— Start of SOURCE RECORDS —
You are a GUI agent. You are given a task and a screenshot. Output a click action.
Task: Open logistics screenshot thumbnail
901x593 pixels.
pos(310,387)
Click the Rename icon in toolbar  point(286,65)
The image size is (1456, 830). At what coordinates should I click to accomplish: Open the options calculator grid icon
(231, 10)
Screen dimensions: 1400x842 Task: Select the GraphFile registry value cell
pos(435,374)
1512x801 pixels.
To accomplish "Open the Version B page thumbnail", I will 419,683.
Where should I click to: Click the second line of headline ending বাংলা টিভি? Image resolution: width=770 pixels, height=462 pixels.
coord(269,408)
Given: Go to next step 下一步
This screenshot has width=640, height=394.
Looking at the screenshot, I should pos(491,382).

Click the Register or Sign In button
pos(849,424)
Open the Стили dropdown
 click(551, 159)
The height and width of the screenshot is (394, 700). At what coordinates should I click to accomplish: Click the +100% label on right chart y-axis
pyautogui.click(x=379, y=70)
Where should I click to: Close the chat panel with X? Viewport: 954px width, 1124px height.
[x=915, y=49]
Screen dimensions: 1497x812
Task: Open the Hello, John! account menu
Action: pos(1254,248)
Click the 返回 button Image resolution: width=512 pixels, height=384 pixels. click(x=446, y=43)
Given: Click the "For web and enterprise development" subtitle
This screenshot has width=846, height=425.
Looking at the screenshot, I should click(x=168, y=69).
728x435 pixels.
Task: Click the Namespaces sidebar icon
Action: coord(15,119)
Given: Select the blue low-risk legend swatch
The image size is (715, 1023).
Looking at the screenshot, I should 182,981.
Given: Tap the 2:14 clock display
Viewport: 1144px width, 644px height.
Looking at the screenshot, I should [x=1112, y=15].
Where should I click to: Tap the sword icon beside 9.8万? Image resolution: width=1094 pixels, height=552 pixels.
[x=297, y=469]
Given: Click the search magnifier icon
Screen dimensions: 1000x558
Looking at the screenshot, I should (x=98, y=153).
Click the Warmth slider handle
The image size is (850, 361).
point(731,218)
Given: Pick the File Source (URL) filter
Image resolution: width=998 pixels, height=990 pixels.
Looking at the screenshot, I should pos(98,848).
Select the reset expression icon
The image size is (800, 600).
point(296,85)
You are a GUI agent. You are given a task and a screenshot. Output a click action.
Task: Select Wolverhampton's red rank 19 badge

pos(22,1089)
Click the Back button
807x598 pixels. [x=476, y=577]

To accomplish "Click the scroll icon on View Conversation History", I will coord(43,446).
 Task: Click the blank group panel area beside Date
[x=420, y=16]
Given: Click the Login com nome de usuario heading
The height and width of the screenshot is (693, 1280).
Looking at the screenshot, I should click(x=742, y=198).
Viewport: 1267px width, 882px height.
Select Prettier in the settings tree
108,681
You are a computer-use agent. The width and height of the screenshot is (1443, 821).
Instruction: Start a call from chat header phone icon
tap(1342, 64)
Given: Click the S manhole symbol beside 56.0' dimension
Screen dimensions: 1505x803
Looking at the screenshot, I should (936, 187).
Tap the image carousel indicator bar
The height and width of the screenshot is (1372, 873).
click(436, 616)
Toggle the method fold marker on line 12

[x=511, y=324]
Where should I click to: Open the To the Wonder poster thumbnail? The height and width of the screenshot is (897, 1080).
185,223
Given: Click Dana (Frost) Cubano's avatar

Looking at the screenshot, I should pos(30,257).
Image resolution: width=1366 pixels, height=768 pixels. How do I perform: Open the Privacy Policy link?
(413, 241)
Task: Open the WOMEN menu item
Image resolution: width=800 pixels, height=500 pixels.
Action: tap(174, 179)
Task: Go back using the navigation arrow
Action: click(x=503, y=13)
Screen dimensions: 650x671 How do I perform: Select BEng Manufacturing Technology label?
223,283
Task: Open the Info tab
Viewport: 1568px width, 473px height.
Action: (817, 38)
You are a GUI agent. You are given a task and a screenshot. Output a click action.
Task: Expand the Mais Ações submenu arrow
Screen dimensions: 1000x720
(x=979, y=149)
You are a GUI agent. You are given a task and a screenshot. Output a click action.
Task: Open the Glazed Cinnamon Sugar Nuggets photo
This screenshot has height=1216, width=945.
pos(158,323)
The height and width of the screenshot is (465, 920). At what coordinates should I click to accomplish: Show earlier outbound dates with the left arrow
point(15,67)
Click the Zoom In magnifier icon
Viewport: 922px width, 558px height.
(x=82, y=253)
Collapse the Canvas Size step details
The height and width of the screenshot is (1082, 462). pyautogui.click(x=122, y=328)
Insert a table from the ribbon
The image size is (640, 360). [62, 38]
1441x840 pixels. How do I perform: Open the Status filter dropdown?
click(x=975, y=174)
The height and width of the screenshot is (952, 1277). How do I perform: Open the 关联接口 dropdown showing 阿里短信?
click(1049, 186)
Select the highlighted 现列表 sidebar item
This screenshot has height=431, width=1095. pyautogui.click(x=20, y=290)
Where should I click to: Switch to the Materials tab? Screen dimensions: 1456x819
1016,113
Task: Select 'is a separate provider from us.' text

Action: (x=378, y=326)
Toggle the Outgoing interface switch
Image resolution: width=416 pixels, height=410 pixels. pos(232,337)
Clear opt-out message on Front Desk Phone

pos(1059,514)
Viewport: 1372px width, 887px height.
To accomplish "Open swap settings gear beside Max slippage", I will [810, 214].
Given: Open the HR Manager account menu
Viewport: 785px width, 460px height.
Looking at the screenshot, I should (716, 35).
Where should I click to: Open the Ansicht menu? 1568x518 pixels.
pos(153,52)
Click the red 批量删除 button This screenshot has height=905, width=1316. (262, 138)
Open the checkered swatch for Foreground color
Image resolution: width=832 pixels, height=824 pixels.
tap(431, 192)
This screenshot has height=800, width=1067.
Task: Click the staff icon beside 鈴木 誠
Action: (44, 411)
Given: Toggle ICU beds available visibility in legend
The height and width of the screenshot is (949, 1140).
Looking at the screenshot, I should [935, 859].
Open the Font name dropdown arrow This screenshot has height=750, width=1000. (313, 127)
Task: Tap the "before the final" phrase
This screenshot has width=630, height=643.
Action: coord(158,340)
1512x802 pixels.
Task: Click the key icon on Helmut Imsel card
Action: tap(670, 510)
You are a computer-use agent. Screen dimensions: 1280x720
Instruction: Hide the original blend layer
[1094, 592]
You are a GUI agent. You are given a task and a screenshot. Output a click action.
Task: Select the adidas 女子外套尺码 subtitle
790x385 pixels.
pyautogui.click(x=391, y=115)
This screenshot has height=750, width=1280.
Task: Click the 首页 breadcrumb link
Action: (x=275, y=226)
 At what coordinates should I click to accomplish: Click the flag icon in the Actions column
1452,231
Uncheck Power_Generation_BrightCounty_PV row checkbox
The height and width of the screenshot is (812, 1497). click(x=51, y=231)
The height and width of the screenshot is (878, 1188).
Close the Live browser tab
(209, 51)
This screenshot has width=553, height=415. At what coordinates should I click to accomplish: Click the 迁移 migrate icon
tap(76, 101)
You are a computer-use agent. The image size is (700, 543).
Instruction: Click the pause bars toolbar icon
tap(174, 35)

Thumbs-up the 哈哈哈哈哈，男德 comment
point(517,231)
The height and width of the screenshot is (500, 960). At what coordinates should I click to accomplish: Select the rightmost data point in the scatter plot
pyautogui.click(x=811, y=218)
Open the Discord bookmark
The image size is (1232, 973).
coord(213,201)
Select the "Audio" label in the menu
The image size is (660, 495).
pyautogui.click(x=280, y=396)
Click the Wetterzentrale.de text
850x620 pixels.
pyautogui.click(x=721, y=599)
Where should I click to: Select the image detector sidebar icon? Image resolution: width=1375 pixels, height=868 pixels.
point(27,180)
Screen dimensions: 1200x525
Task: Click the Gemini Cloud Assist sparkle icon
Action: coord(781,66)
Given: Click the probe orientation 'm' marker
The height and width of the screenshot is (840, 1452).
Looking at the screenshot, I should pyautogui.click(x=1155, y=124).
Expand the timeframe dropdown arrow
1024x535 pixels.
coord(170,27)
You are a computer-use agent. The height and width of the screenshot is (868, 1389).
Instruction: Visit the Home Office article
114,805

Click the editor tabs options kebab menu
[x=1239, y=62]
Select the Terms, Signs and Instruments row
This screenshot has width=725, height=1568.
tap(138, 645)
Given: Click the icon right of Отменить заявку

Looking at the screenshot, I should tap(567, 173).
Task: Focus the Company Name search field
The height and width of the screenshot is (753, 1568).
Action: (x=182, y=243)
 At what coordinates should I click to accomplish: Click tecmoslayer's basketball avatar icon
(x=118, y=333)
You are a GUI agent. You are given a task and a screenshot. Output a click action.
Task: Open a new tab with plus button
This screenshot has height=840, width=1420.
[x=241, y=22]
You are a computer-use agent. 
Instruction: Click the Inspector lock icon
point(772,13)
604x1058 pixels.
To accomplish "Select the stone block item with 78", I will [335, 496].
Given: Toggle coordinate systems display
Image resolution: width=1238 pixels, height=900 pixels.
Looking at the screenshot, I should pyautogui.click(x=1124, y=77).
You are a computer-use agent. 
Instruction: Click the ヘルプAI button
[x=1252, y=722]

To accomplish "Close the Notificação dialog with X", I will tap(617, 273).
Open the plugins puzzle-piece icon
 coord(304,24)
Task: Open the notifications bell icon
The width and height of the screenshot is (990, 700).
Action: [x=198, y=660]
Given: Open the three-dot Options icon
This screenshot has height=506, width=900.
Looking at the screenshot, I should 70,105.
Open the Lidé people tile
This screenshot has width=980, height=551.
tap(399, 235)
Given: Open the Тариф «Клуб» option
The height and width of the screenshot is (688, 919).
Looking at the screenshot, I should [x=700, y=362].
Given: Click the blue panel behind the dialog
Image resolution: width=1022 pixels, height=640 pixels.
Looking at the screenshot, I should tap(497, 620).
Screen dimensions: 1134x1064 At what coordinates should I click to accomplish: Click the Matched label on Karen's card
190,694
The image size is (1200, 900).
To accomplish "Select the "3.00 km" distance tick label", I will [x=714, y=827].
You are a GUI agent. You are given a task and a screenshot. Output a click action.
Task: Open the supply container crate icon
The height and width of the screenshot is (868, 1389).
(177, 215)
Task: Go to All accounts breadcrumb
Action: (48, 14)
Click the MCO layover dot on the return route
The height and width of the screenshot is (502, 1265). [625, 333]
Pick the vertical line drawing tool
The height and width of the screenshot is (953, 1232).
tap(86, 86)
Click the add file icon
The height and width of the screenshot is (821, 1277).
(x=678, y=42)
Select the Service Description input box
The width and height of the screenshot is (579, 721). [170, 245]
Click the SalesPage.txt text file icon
— End of SOURCE RECORDS —
Please copy out the records word for word, from the line holding "Given: Toggle coordinate systems display" through the line holding "Action: (48, 14)", both lines included.

THE COMPLETED TASK:
Given: Toggle coordinate systems display
Image resolution: width=1238 pixels, height=900 pixels.
Looking at the screenshot, I should pyautogui.click(x=1124, y=77).
You are a computer-use agent. 
Instruction: Click the ヘルプAI button
[x=1252, y=722]

To accomplish "Close the Notificação dialog with X", I will tap(617, 273).
Open the plugins puzzle-piece icon
 coord(304,24)
Task: Open the notifications bell icon
The width and height of the screenshot is (990, 700).
Action: [x=198, y=660]
Given: Open the three-dot Options icon
This screenshot has height=506, width=900.
Looking at the screenshot, I should 70,105.
Open the Lidé people tile
This screenshot has width=980, height=551.
tap(399, 235)
Given: Open the Тариф «Клуб» option
The height and width of the screenshot is (688, 919).
Looking at the screenshot, I should [x=700, y=362].
Given: Click the blue panel behind the dialog
Image resolution: width=1022 pixels, height=640 pixels.
Looking at the screenshot, I should tap(497, 620).
Screen dimensions: 1134x1064 At what coordinates should I click to accomplish: Click the Matched label on Karen's card
190,694
The image size is (1200, 900).
To accomplish "Select the "3.00 km" distance tick label", I will [x=714, y=827].
You are a GUI agent. You are given a task and a screenshot. Output a click action.
Task: Open the supply container crate icon
The height and width of the screenshot is (868, 1389).
(177, 215)
Task: Go to All accounts breadcrumb
Action: (48, 14)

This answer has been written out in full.